The proposal, issued by the EPA this fall, is part of a broader effort by the Trump administration to roll back the reach of the Clean Water Act and speed up the approval of federal water-quality permits.
The rule change targets Section 401 of the law, which has granted broad authority to states and tribes over the last 48 years to make sure any federally approved project meets local water-quality laws.

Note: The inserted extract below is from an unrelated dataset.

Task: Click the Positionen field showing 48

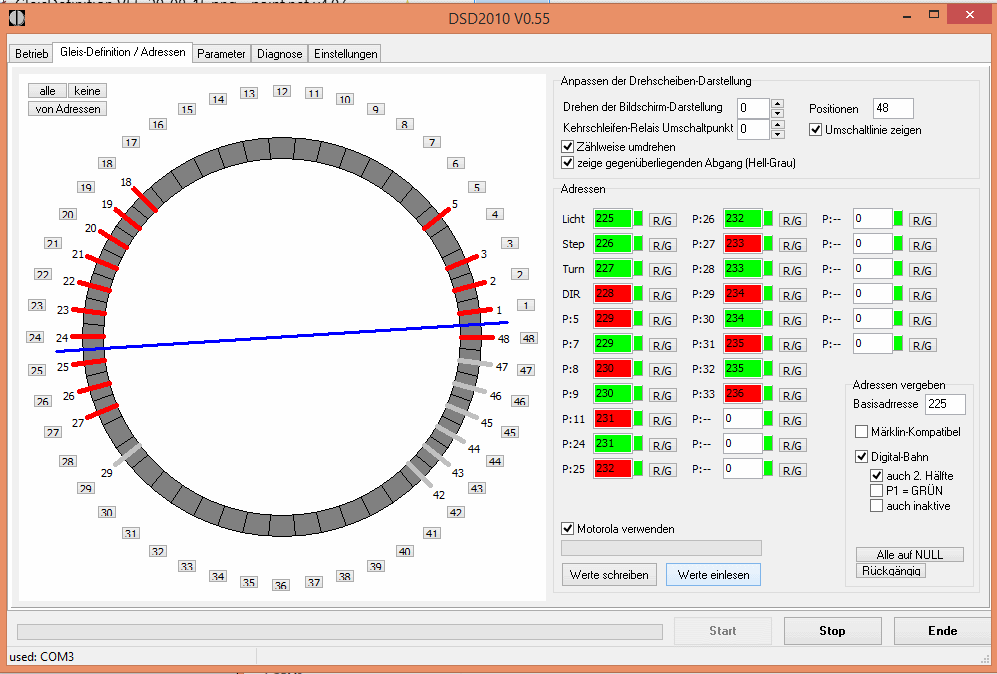Action: point(892,108)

Minnesota has used the provision a few dozen times a year, generally on large projects such as oil pipelines or PolyMet Mining's proposed copper-nickel mine in northeast Minnesota.
The proposed changes are "akin to tearing up Section 401 and throwing it in the trash," wrote Katrina Kessler, assistant commissioner for water policy and agriculture at the Minnesota Pollution Control Agency (MPCA). The changes will "directly harm state and tribal water quality," Kessler wrote.
Local authorities have also raised concerns over a strict deadline the new rules would impose. From the date a developer proposes a new project, state regulators would have exactly one year to approve it, deny it or impose conditions. No extensions would be allowed, even if developers leave proposals incomplete or fail to respond to requests for information, leaving Minnesota officials worried that developers could simply run out the clock with delays.
Minnesota's business community, however, welcomes the changes, according to Tony Kwilas, director of environmental policy for the Minnesota Chamber of Commerce.
Minnesota's use of Section 401 authority is "often extremely broad, and procedures are inconsistent," Kwilas said. He pointed to a set of state air-emission conditions for the PolyMet mine, as well as the state's review of potential effects on water of rail car spillage at the mine. These reviews are unrelated to direct pollution discharges from the site and should not be a condition for certification, he said.